§ Material provided:
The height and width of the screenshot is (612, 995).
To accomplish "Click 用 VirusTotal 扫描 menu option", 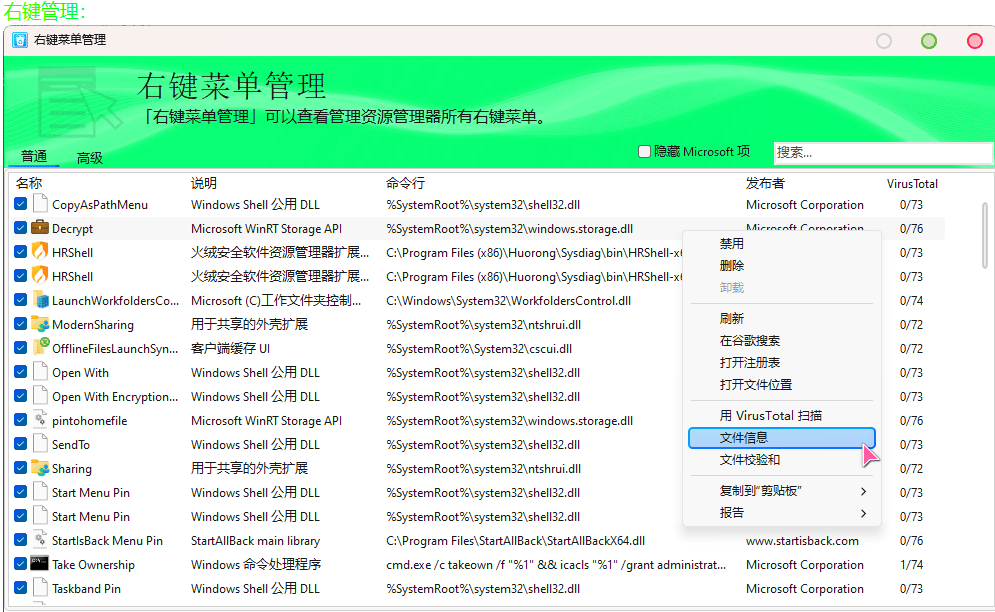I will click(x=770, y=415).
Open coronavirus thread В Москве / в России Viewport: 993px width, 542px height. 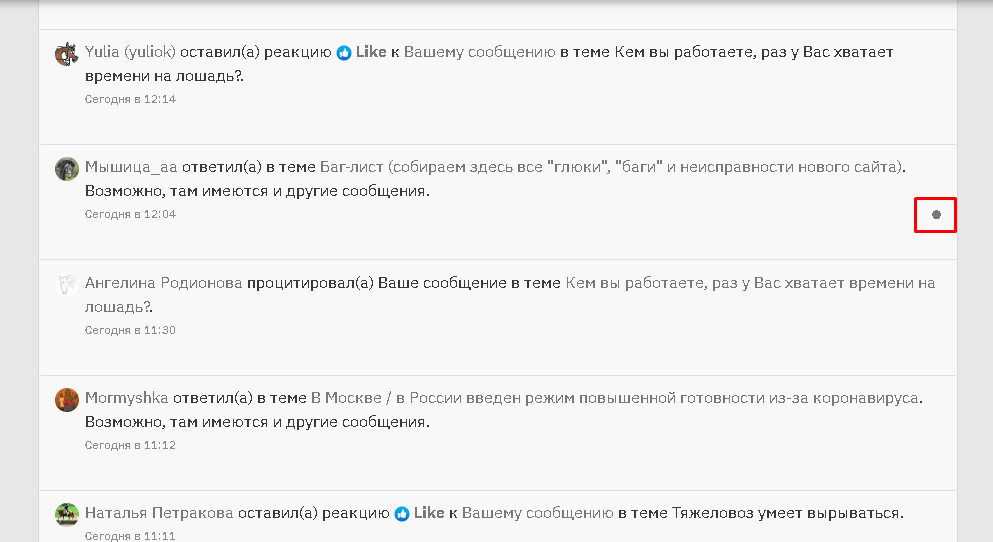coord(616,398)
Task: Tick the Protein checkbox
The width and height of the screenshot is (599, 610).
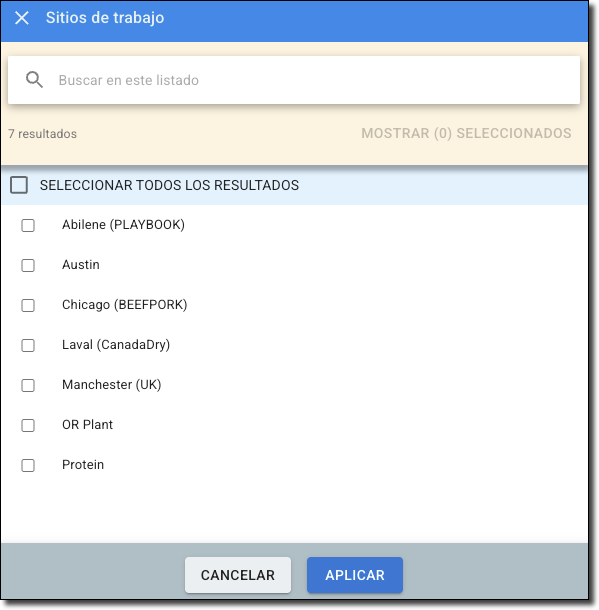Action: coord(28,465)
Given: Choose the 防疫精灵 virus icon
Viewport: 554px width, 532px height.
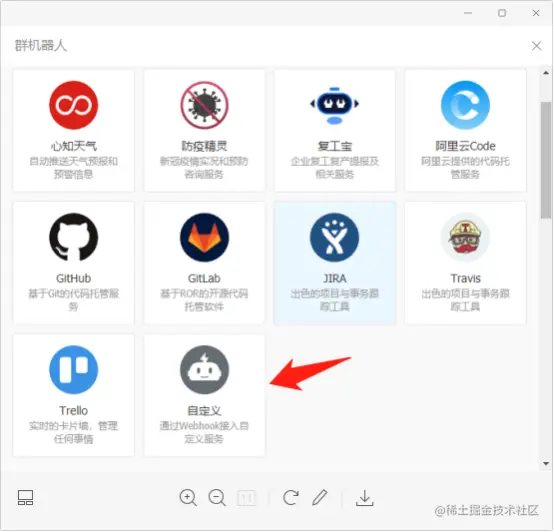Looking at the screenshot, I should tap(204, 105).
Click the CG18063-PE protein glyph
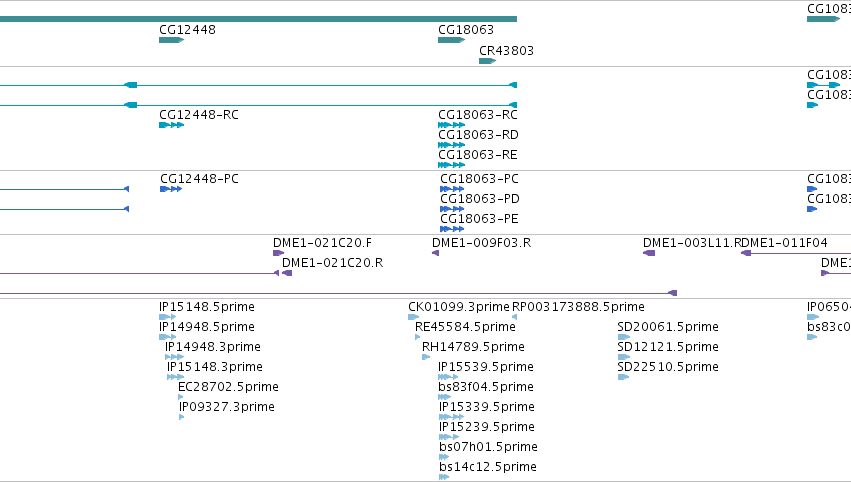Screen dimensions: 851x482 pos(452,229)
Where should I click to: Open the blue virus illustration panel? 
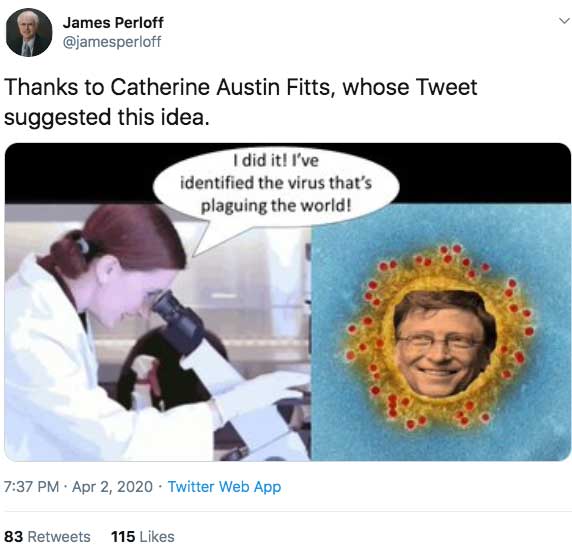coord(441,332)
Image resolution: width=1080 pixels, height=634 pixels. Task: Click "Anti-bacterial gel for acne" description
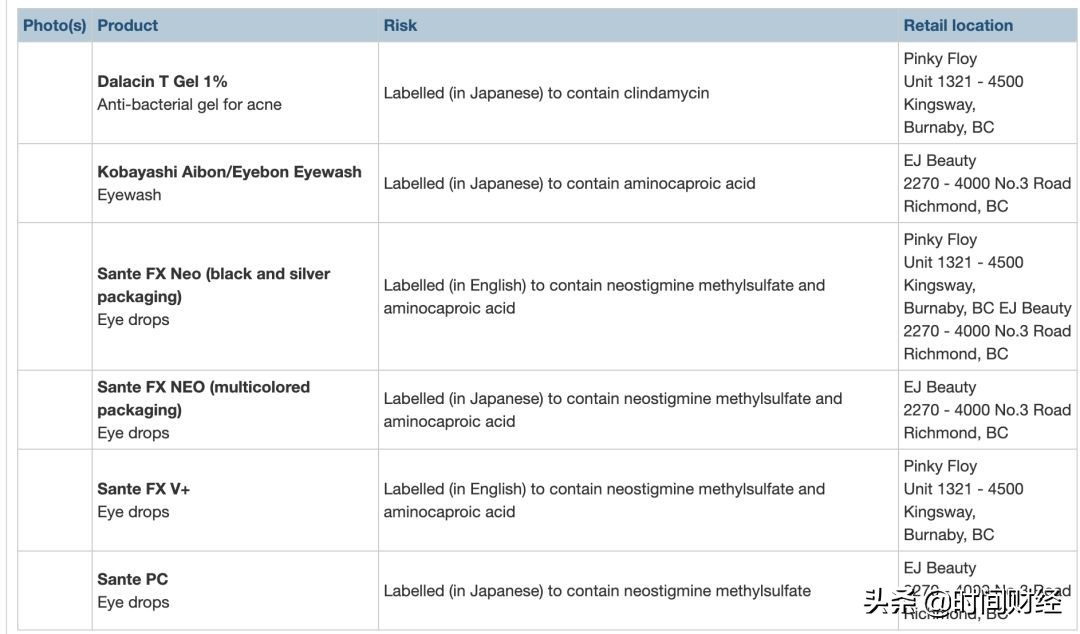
* * *
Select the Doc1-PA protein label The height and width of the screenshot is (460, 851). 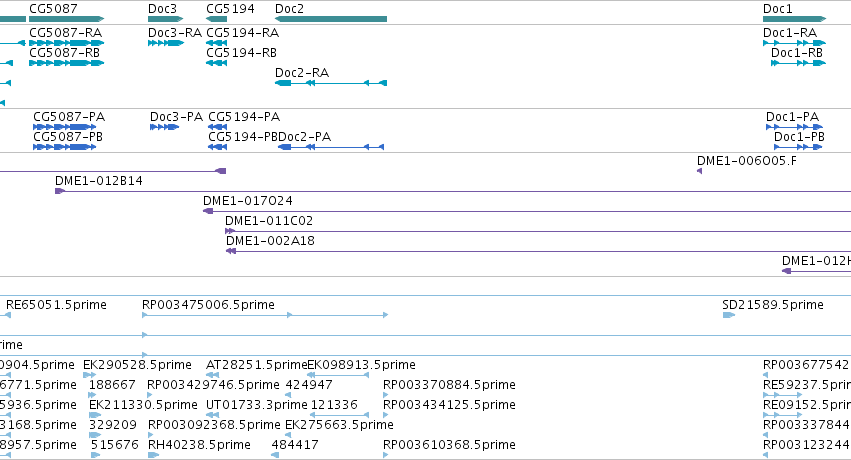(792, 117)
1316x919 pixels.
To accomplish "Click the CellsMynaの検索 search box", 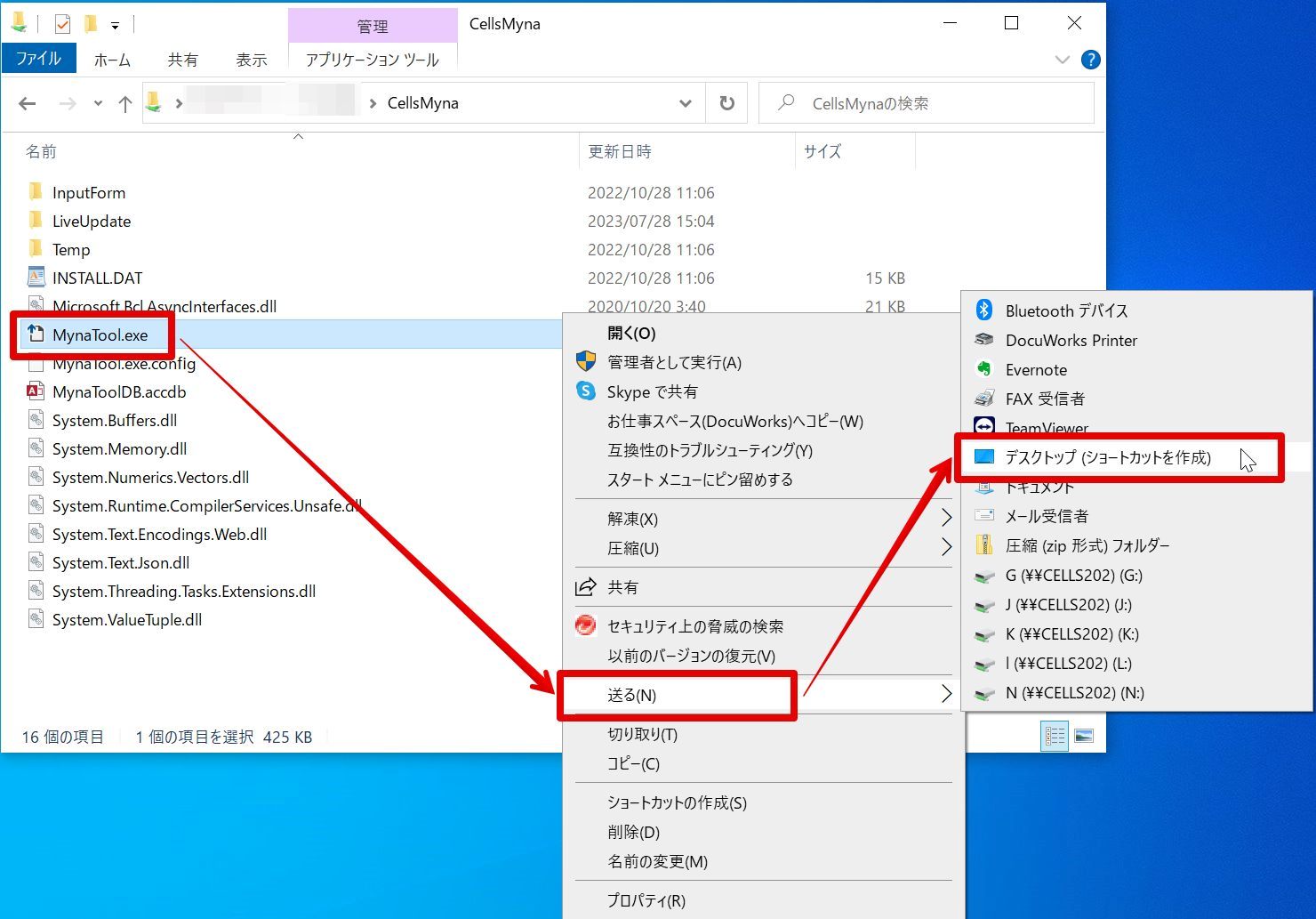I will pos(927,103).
==
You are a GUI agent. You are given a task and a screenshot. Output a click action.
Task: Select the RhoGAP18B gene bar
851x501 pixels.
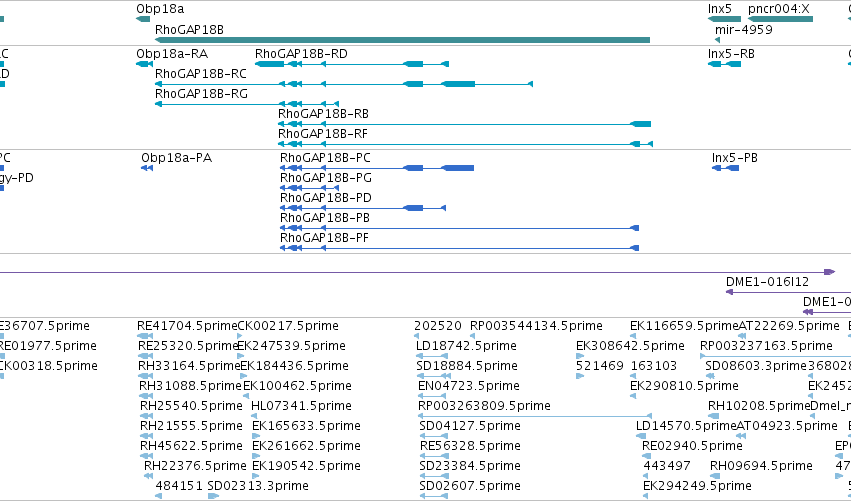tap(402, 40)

§ What you are asked to do: Since the pictures are not part of the copy, please transcribe only the lines above from the one with "The width and" through the one with "Image resolution: width=1080", exactly and with both ends.

§ Answer for this exercise:
The width and height of the screenshot is (599, 610).
Action: coord(28,465)
Given: Choose the 防疫精灵 virus icon
Viewport: 554px width, 532px height.
Looking at the screenshot, I should tap(204, 105).
Click the CG18063-PE protein glyph
Screen dimensions: 851x482 pos(452,229)
Where should I click to: Open the blue virus illustration panel? 
coord(441,332)
Image resolution: width=1080 pixels, height=634 pixels. Task: Click "Anti-bacterial gel for acne" description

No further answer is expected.